- **To-do list**:
**A)** Reproduce the portion of the East Is East film review starting with "In this year's" and going on through "Son the Fanatic.".
**B)** Extend the film review of East Is East with the passage that would follow its last sentence.

- **Excerpt provided**:
◆ ◆ ◆
In this year's comedy, East Is East, by director Damien
O'Donnell and screenwriter Ayub Khan-Din (adapting his stageplay), Puri plays
the owner of a fish-and-chips shop who is married for two and a half decades to
a red-headed British woman but nonetheless insists on following the traditions
of his birth culture by arranging intra-faith marriages for all his children.
Puri's magnificent talent is amply demonstrated here. Proceeding from the same
place he did in My Son the Fanatic, he arrives somewhere entirely
different, and that display of such astonishing range is sufficient reason
alone to give this new film a look. If you have to choose, however, rent the
video of My Son the Fanatic.
George Khan (Puri) came to Britain in 1937. In 1946, he fell in
love with and married Ella (Linda Bassett). Today, in 1971, the couple have
seven children -- six boys and a girl. The oldest, Nazir (Ian Aspinall), is in
his 20s; the youngest, Sajid (Jordan Routledge), is perhaps 12. All the Khan
kids speak standard English and none of their father's native language at all.
◆ ◆ ◆
- **Dataset content**:
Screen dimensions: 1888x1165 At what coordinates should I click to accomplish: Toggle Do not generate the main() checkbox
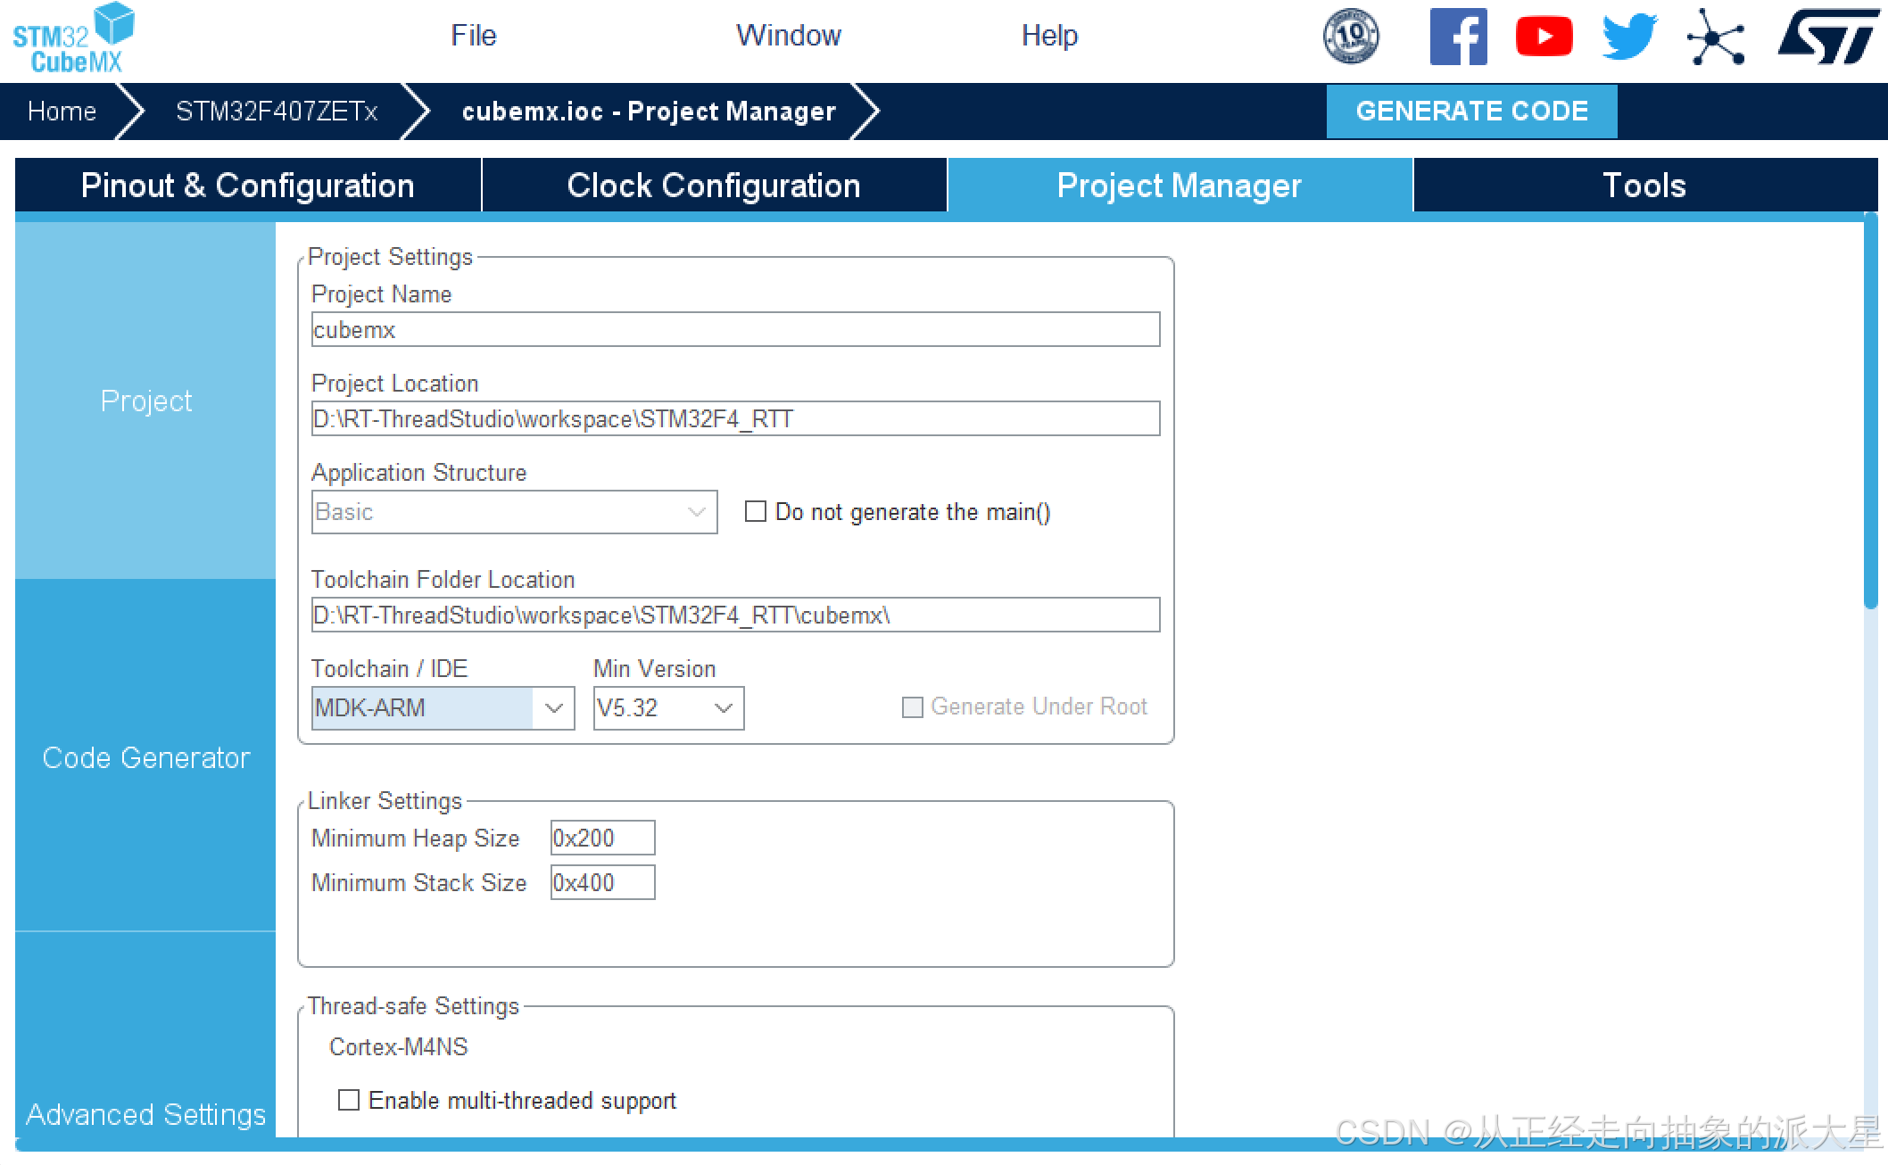[x=756, y=511]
◆ ◆ ◆
- **Results for the exercise**:
**A)**
In this year's comedy, East Is East, by director Damien
O'Donnell and screenwriter Ayub Khan-Din (adapting his stageplay), Puri plays
the owner of a fish-and-chips shop who is married for two and a half decades to
a red-headed British woman but nonetheless insists on following the traditions
of his birth culture by arranging intra-faith marriages for all his children.
Puri's magnificent talent is amply demonstrated here. Proceeding from the same
place he did in My Son the Fanatic, he arrives somewhere entirely
different, and that display of such astonishing range is sufficient reason
alone to give this new film a look. If you have to choose, however, rent the
video of My Son the Fanatic.

**B)**
He has tried to raise them as Muslims, but they haven't taken their religious
training very seriously. They try to keep it from their father, but all the
kids, save the devout Maneer (Emil Marwa), eat pork. The older boys drink when
they get the chance. Mostly, the Khan siblings just want to hang out and enjoy
the heady freedom of their time. Blossoming teen Meenah (Archie Panjabi) would
much rather wear short skirts or bell-bottom jeans than the sari her father
expects. And, for a long time, we gather, in a gentle conspiracy with their
tolerant mom, the Khan children manage to be the Brits they want to be without
vexing their father too greatly.
That changes as the oldest children approach marriage age and
George insists on choosing their spouses in the ancient tradition. First comes
the disaster of his attempt to marry Nazir to a beautiful Pakistani girl. Nazir
bolts at the last minute and leaves her standing at the altar, prompting George
to declare his son dead and order the rest of the family to break off all
contact, an edict they defy from the beginning. George makes matters decisively
worse when he arranges a double wedding for his next two oldest sons, Tariq
(Jimi Mistry) and Abdul (Raji James). The girls he lines up this time are
almost buffoonishly unattractive, and when the two boys revolt against their
father's wishes, the whole family is thrown into turmoil.
Powerful stories can be made from the struggles of immigrant and
mixed-race families to find a comfortable place in a world where their skin
color and religion mark them as different. I fear that the filmmaking team
associated with East Is East, however, has done less with this material
than they might have. One problem arises from the picture's inconsistent tone.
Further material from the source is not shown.